A disappearing type of land called mesic “wet prairie” land is home to a number of plant species that only regrow healthy after fire has scorched the earth.
It takes hard work and careful planning to preserve these ecosystems, and the Whidbey Camano Land Trust has been doing so for the past 13 years at the Admiralty Inlet Natural Area Preserve in Coupeville.
Last Saturday morning, consultant biologist Mark Sheehan and stewardship specialist Kyle Ostermick-Durkee led a group of nine land trust supporters on a tour through the 7.5-acre grassland prairie field in search of a plant called the golden paintbrush.
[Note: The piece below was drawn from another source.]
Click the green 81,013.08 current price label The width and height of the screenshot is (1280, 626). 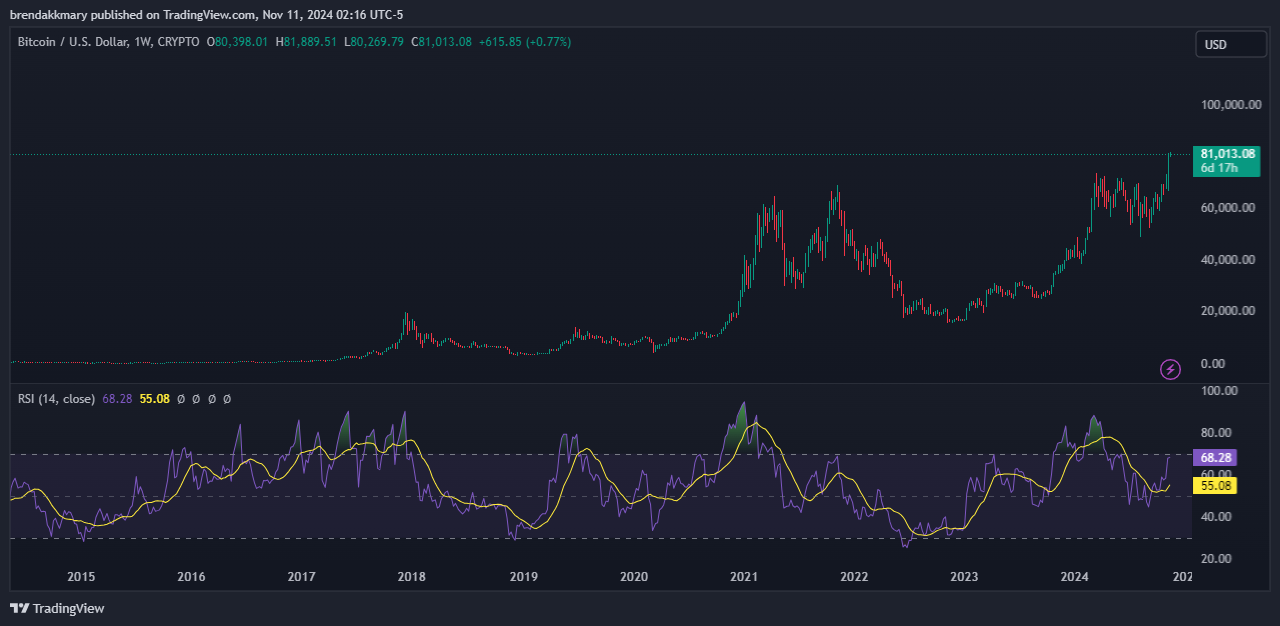tap(1226, 154)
The golden paintbrush, a federally threatened species, only grows in 12 spots in the world.
Two of those spots are in the Admiralty Preserve. Four more sites are found elsewhere on the Whidbey Island.
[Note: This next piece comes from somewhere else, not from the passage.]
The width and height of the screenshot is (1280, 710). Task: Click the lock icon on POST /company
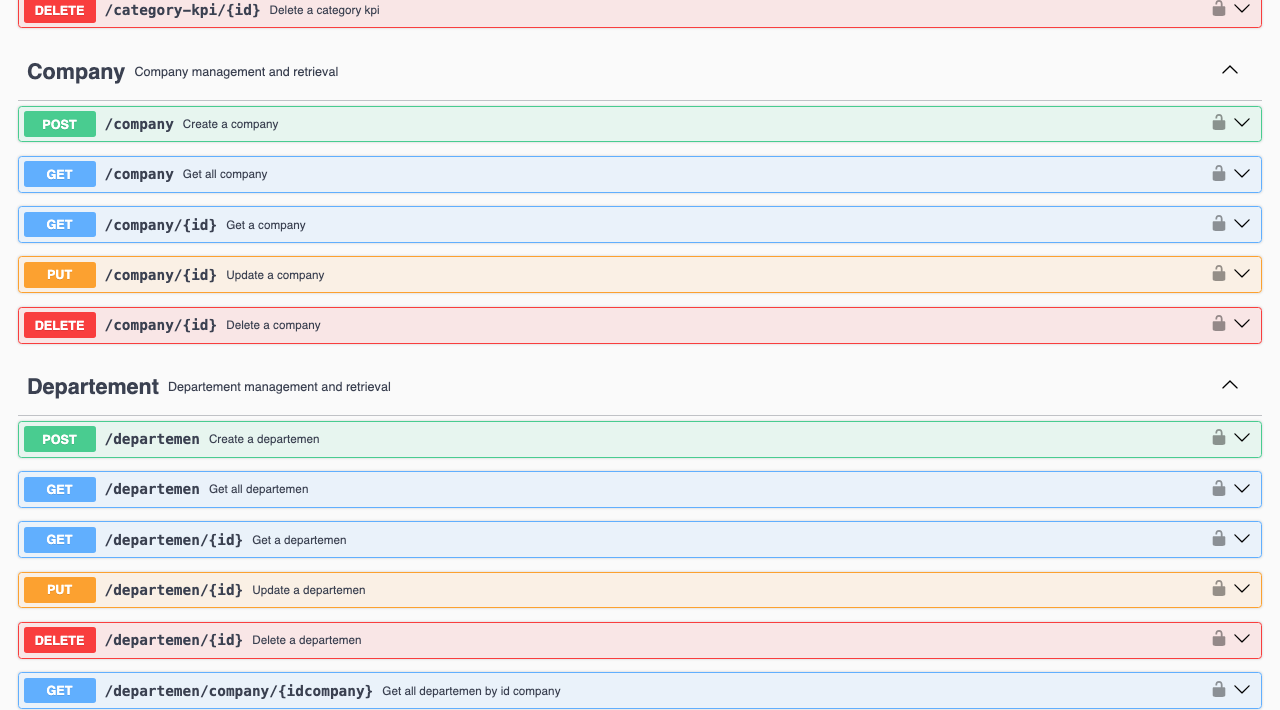(x=1218, y=123)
Why is the golden paintbrush important, besides being beautiful?
“It is a critical food source for another endangered species, the Taylor’s Checkerspot butterfly,” Ostermick-Durkee said. “And it’s part of our natural heritage. It’s a gorgeous plant.”
You can’t see the golden paintbrush just anywhere, so local nature-enthusiasts should feel fortunate if they see one in the wild, according to Ostermick-Durkee.
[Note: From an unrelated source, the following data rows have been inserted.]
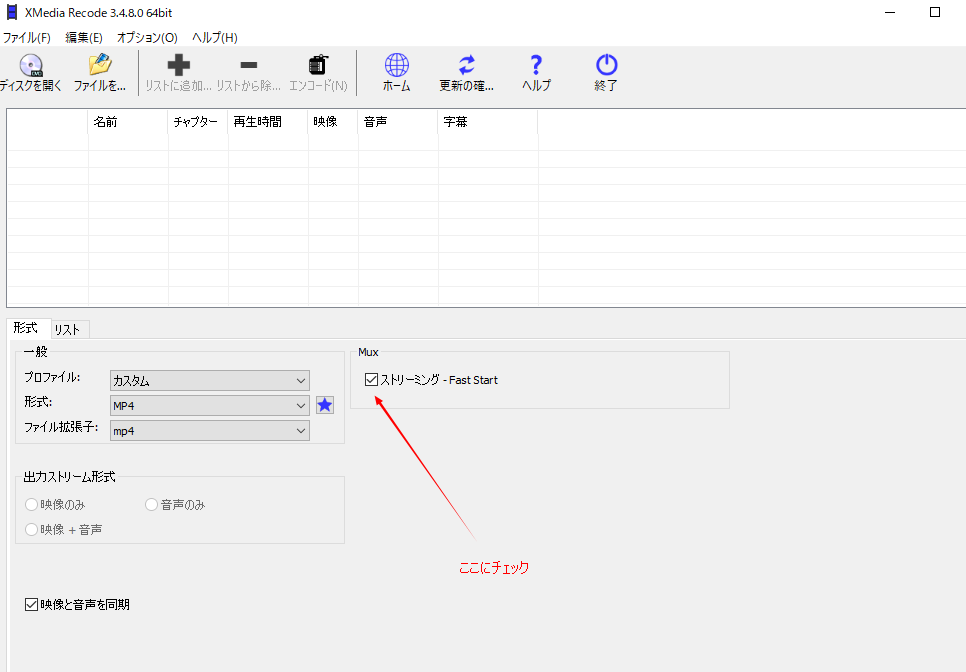Open the ファイル(F) menu
966x672 pixels.
click(27, 38)

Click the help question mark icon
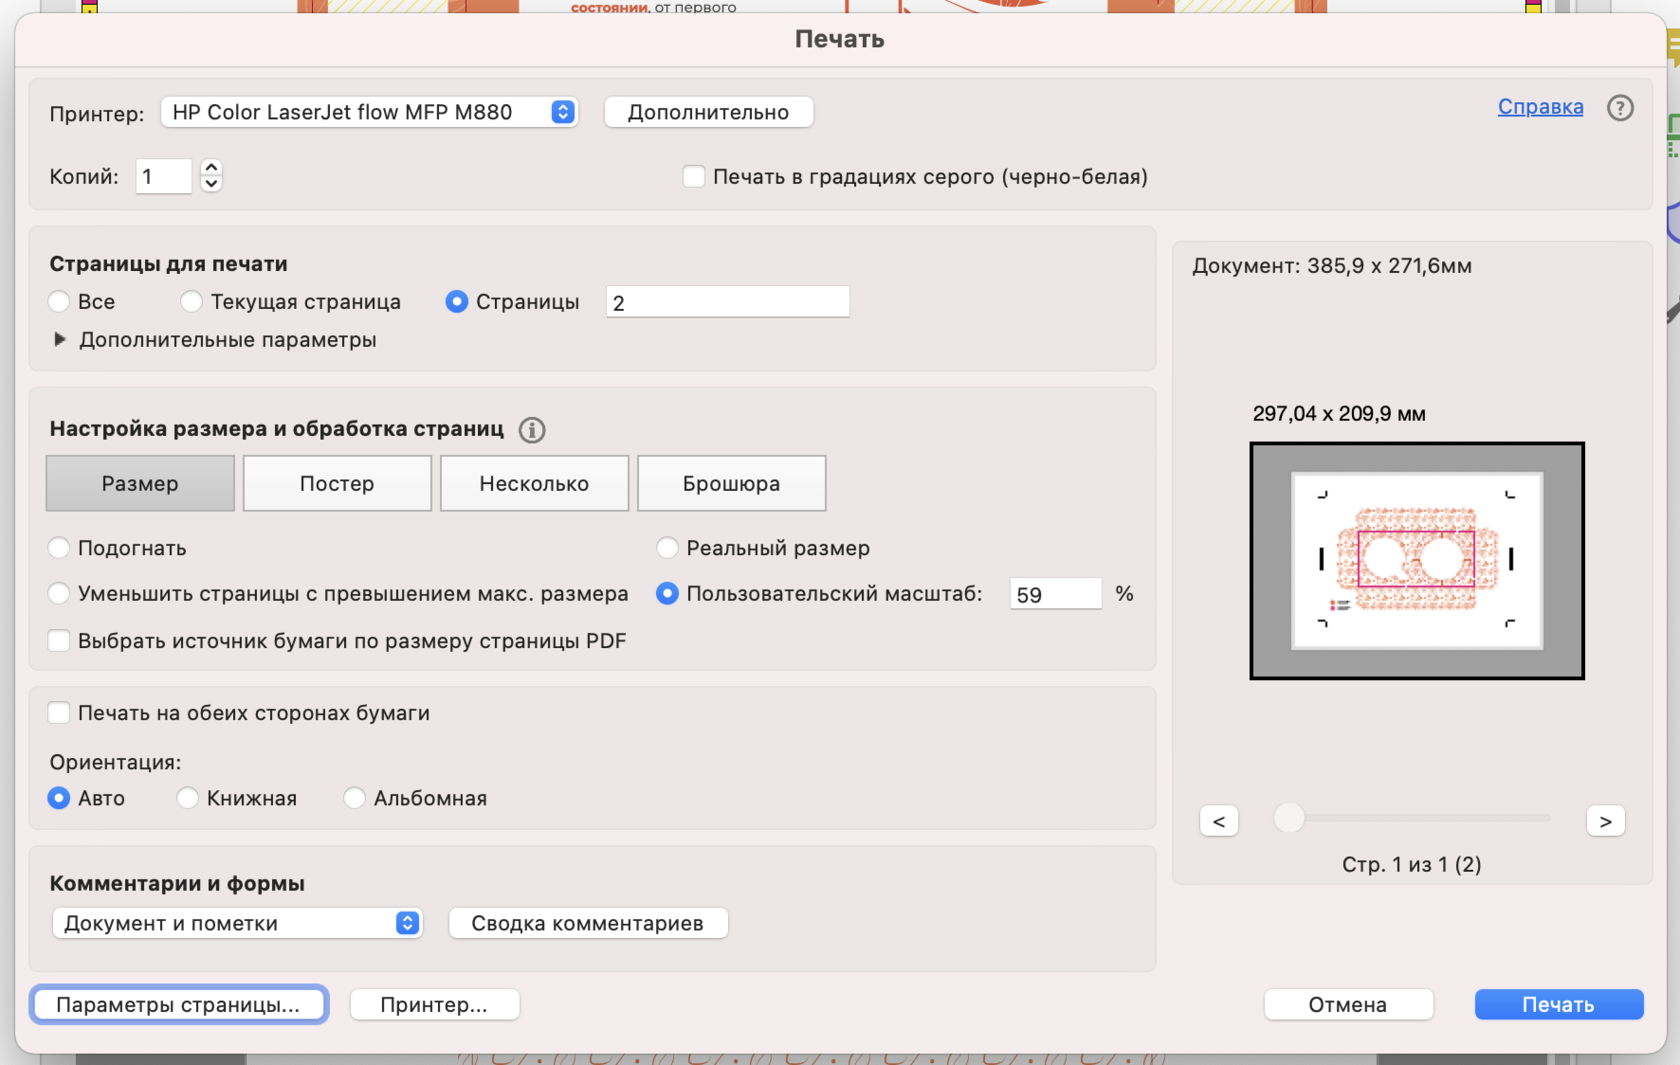pyautogui.click(x=1620, y=108)
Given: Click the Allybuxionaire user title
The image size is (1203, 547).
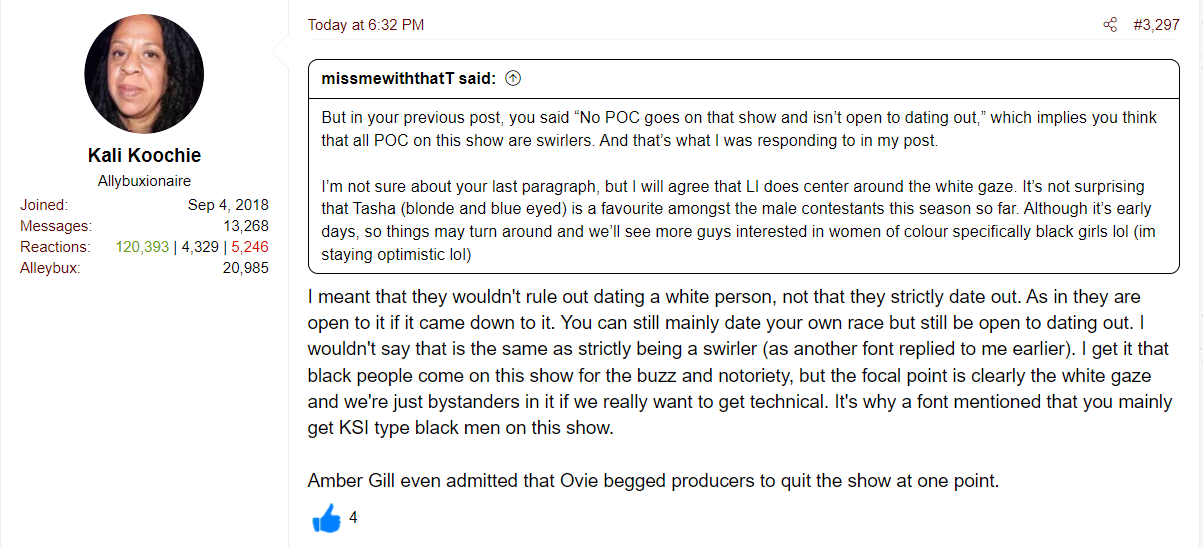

“Whidbey island is lucky to have a large proportion of what is left of it,” he said. “It’s not like planting a tree, where you can plant a tree without a forest.”
“You can’t plant a paintbrush without a prairie,” Ostermick-Durkee said.
Since purchasing the 86-acre Admiralty Preserve, crews have burned the prairie field several times and planted thousands of plants. In total, there are only 80 acres of prairie land on Whidbey Island.
Other colorful plants in the field included white chickweed, yellow buttercups, purple camas and several varieties of grass. Sheehan described some of the histories of the plants, which were utilized by Native Americans in the past, such as camas for food.
He showed supporters the land trust’s nursery with 13 garden boxes, where they cultivate each type of plant in order to gather seeds to plant more in the field.
Some animals that use prairie fields include chipmunks, garter snakes, bees, coyotes, rabbits, and “tons of birds,” Sheehan said, such as sparrows, goldfinches, bald eagles, owls and northern harriers, which hunt the prairie’s voles. “The voles have a lot of enemies,” he said.
Preserving prairie land may take a lot of work, but to Sheehan, it’s worth it.
“There’s an inherent beauty to them,” he said. “And ultimately, it’s a moral question of allowing other creatures to live alongside us.”
Land trust supporter Suzanna Dentel of South Fidalgo found the tour informative and applicable to her own life. She plans to plant the native species that she learned about in her own yard.
“It’s amazing all the work it takes to bring nature back,” she said.